### Coba sendiri
Tuliskan ulang seluruh data di bawah ini sebagai daftar bernomor tanpa menyertakan baris kosong.

### Bahan latihan ini
====================
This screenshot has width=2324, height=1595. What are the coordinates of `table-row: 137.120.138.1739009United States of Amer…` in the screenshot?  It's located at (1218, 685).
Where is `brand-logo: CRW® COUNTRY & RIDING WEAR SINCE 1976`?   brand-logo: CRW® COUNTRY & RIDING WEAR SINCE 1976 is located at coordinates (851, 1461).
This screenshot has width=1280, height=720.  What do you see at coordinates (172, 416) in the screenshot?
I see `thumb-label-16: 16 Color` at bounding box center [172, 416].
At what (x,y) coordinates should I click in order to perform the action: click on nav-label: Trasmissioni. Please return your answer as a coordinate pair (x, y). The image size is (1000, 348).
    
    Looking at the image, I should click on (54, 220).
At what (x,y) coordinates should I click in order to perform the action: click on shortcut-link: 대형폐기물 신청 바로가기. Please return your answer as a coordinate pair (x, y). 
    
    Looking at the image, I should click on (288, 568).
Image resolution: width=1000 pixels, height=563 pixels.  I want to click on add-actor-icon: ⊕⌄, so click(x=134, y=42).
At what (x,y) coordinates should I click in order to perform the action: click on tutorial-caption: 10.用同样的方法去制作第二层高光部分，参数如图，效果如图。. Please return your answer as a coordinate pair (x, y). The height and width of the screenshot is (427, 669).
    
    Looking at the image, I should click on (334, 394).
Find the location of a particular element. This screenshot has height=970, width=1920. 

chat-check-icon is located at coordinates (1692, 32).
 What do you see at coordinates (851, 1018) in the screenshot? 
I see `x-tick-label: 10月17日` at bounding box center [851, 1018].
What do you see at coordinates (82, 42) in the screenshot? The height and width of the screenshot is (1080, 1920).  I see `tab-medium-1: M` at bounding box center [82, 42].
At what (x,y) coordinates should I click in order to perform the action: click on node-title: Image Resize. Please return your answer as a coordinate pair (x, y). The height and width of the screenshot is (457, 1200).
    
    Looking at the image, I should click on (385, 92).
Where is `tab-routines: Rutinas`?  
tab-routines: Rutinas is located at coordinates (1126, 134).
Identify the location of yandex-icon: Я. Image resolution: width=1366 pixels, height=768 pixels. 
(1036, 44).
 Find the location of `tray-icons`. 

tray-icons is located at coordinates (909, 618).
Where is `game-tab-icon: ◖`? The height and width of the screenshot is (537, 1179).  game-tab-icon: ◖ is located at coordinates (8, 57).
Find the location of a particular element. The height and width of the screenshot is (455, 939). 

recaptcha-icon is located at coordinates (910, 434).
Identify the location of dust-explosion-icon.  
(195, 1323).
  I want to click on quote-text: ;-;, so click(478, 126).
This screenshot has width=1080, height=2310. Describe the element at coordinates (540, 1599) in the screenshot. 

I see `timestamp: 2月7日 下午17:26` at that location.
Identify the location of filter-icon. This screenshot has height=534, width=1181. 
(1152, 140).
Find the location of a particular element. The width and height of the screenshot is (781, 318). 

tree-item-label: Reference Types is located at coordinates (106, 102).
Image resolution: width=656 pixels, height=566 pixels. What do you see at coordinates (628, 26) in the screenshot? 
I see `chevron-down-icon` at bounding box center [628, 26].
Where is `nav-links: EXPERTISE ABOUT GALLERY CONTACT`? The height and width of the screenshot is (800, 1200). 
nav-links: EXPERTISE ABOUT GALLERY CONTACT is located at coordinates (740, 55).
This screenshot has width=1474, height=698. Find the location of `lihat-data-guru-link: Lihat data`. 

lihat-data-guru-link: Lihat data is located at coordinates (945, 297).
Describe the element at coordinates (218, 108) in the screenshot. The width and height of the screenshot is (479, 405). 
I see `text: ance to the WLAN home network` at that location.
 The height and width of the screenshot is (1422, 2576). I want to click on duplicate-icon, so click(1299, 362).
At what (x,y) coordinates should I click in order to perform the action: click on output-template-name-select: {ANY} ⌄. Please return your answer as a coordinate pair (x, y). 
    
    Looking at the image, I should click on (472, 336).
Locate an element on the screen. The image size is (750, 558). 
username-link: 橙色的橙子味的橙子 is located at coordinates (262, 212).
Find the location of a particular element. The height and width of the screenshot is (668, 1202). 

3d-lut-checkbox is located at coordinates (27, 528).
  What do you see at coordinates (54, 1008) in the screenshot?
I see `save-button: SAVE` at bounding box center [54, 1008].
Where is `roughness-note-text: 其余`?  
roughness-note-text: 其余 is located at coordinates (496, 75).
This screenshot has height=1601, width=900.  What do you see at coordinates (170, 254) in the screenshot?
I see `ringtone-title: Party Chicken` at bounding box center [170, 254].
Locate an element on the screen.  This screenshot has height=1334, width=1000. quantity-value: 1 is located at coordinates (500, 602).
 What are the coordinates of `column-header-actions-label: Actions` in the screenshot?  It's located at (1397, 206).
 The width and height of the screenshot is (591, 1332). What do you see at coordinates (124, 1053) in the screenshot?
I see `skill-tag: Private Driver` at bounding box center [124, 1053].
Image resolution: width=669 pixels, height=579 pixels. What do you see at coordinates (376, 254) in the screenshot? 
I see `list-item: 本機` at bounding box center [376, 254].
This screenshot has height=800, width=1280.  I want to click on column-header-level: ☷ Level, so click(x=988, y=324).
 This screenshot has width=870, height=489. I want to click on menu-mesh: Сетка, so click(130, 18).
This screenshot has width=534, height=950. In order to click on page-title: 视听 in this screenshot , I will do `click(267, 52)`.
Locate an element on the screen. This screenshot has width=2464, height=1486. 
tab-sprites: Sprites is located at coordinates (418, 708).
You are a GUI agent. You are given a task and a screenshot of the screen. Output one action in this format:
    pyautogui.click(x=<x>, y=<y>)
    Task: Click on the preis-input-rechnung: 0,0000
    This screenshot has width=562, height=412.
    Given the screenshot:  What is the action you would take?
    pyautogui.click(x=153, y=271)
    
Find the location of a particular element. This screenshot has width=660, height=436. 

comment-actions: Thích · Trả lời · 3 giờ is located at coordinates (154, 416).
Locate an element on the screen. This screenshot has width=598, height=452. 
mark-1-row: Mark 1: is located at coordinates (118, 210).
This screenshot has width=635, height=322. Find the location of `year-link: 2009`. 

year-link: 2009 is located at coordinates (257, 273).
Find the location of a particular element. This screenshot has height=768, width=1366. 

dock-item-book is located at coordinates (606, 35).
====================
### Jawaban Anda
1. This screenshot has width=2324, height=1595. What are the coordinates of `table-row: 137.120.138.1739009United States of Amer…` in the screenshot?  It's located at (1218, 685).
2. Where is `brand-logo: CRW® COUNTRY & RIDING WEAR SINCE 1976`?   brand-logo: CRW® COUNTRY & RIDING WEAR SINCE 1976 is located at coordinates (851, 1461).
3. This screenshot has width=1280, height=720.  What do you see at coordinates (172, 416) in the screenshot?
4. I see `thumb-label-16: 16 Color` at bounding box center [172, 416].
5. At what (x,y) coordinates should I click in order to perform the action: click on nav-label: Trasmissioni. Please return your answer as a coordinate pair (x, y). The image size is (1000, 348).
6.     Looking at the image, I should click on (54, 220).
7. At what (x,y) coordinates should I click in order to perform the action: click on shortcut-link: 대형폐기물 신청 바로가기. Please return your answer as a coordinate pair (x, y). 
8.     Looking at the image, I should click on (288, 568).
9. Image resolution: width=1000 pixels, height=563 pixels.  I want to click on add-actor-icon: ⊕⌄, so click(x=134, y=42).
10. At what (x,y) coordinates should I click in order to perform the action: click on tutorial-caption: 10.用同样的方法去制作第二层高光部分，参数如图，效果如图。. Please return your answer as a coordinate pair (x, y). The height and width of the screenshot is (427, 669).
11.     Looking at the image, I should click on (334, 394).
12. Find the location of a particular element. This screenshot has height=970, width=1920. 
13. chat-check-icon is located at coordinates (1692, 32).
14.  What do you see at coordinates (851, 1018) in the screenshot? 
15. I see `x-tick-label: 10月17日` at bounding box center [851, 1018].
16. What do you see at coordinates (82, 42) in the screenshot? The height and width of the screenshot is (1080, 1920).  I see `tab-medium-1: M` at bounding box center [82, 42].
17. At what (x,y) coordinates should I click in order to perform the action: click on node-title: Image Resize. Please return your answer as a coordinate pair (x, y). The height and width of the screenshot is (457, 1200).
18.     Looking at the image, I should click on (385, 92).
19. Where is `tab-routines: Rutinas`?  
20. tab-routines: Rutinas is located at coordinates (1126, 134).
21. Identify the location of yandex-icon: Я. Image resolution: width=1366 pixels, height=768 pixels. 
22. (1036, 44).
23.  Find the location of `tray-icons`. 
24. tray-icons is located at coordinates (909, 618).
25. Where is `game-tab-icon: ◖`? The height and width of the screenshot is (537, 1179).  game-tab-icon: ◖ is located at coordinates (8, 57).
26. Find the location of a particular element. The height and width of the screenshot is (455, 939). 
27. recaptcha-icon is located at coordinates (910, 434).
28. Identify the location of dust-explosion-icon.  
29. (195, 1323).
30.   I want to click on quote-text: ;-;, so click(478, 126).
31. This screenshot has width=1080, height=2310. Describe the element at coordinates (540, 1599) in the screenshot. 
32. I see `timestamp: 2月7日 下午17:26` at that location.
33. Identify the location of filter-icon. This screenshot has height=534, width=1181. 
34. (1152, 140).
35. Find the location of a particular element. The width and height of the screenshot is (781, 318). 
36. tree-item-label: Reference Types is located at coordinates (106, 102).
37. Image resolution: width=656 pixels, height=566 pixels. What do you see at coordinates (628, 26) in the screenshot? 
38. I see `chevron-down-icon` at bounding box center [628, 26].
39. Where is `nav-links: EXPERTISE ABOUT GALLERY CONTACT`? The height and width of the screenshot is (800, 1200). 
40. nav-links: EXPERTISE ABOUT GALLERY CONTACT is located at coordinates (740, 55).
41. This screenshot has width=1474, height=698. Find the location of `lihat-data-guru-link: Lihat data`. 
42. lihat-data-guru-link: Lihat data is located at coordinates (945, 297).
43. Describe the element at coordinates (218, 108) in the screenshot. The width and height of the screenshot is (479, 405). 
44. I see `text: ance to the WLAN home network` at that location.
45.  The height and width of the screenshot is (1422, 2576). I want to click on duplicate-icon, so click(1299, 362).
46. At what (x,y) coordinates should I click in order to perform the action: click on output-template-name-select: {ANY} ⌄. Please return your answer as a coordinate pair (x, y). 
47.     Looking at the image, I should click on (472, 336).
48. Locate an element on the screen. The image size is (750, 558). 
49. username-link: 橙色的橙子味的橙子 is located at coordinates (262, 212).
50. Find the location of a particular element. The height and width of the screenshot is (668, 1202). 
51. 3d-lut-checkbox is located at coordinates (27, 528).
52.   What do you see at coordinates (54, 1008) in the screenshot?
53. I see `save-button: SAVE` at bounding box center [54, 1008].
54. Where is `roughness-note-text: 其余`?  
55. roughness-note-text: 其余 is located at coordinates (496, 75).
56. This screenshot has height=1601, width=900.  What do you see at coordinates (170, 254) in the screenshot?
57. I see `ringtone-title: Party Chicken` at bounding box center [170, 254].
58. Locate an element on the screen.  This screenshot has height=1334, width=1000. quantity-value: 1 is located at coordinates (500, 602).
59.  What are the coordinates of `column-header-actions-label: Actions` in the screenshot?  It's located at (1397, 206).
60.  The width and height of the screenshot is (591, 1332). What do you see at coordinates (124, 1053) in the screenshot?
61. I see `skill-tag: Private Driver` at bounding box center [124, 1053].
62. Image resolution: width=669 pixels, height=579 pixels. What do you see at coordinates (376, 254) in the screenshot? 
63. I see `list-item: 本機` at bounding box center [376, 254].
64. This screenshot has height=800, width=1280.  I want to click on column-header-level: ☷ Level, so click(x=988, y=324).
65.  This screenshot has width=870, height=489. I want to click on menu-mesh: Сетка, so click(130, 18).
66. This screenshot has width=534, height=950. In order to click on page-title: 视听 in this screenshot , I will do `click(267, 52)`.
67. Locate an element on the screen. This screenshot has width=2464, height=1486. 
68. tab-sprites: Sprites is located at coordinates (418, 708).
69. You are a GUI agent. You are given a task and a screenshot of the screen. Output one action in this format:
70.     pyautogui.click(x=<x>, y=<y>)
71.     Task: Click on the preis-input-rechnung: 0,0000
72.     This screenshot has width=562, height=412.
73.     Given the screenshot:  What is the action you would take?
74.     pyautogui.click(x=153, y=271)
75. Find the location of a particular element. This screenshot has width=660, height=436. 
76. comment-actions: Thích · Trả lời · 3 giờ is located at coordinates (154, 416).
77. Locate an element on the screen. This screenshot has width=598, height=452. 
78. mark-1-row: Mark 1: is located at coordinates (118, 210).
79. This screenshot has width=635, height=322. Find the location of `year-link: 2009`. 
80. year-link: 2009 is located at coordinates (257, 273).
81. Find the location of a particular element. This screenshot has height=768, width=1366. 
82. dock-item-book is located at coordinates (606, 35).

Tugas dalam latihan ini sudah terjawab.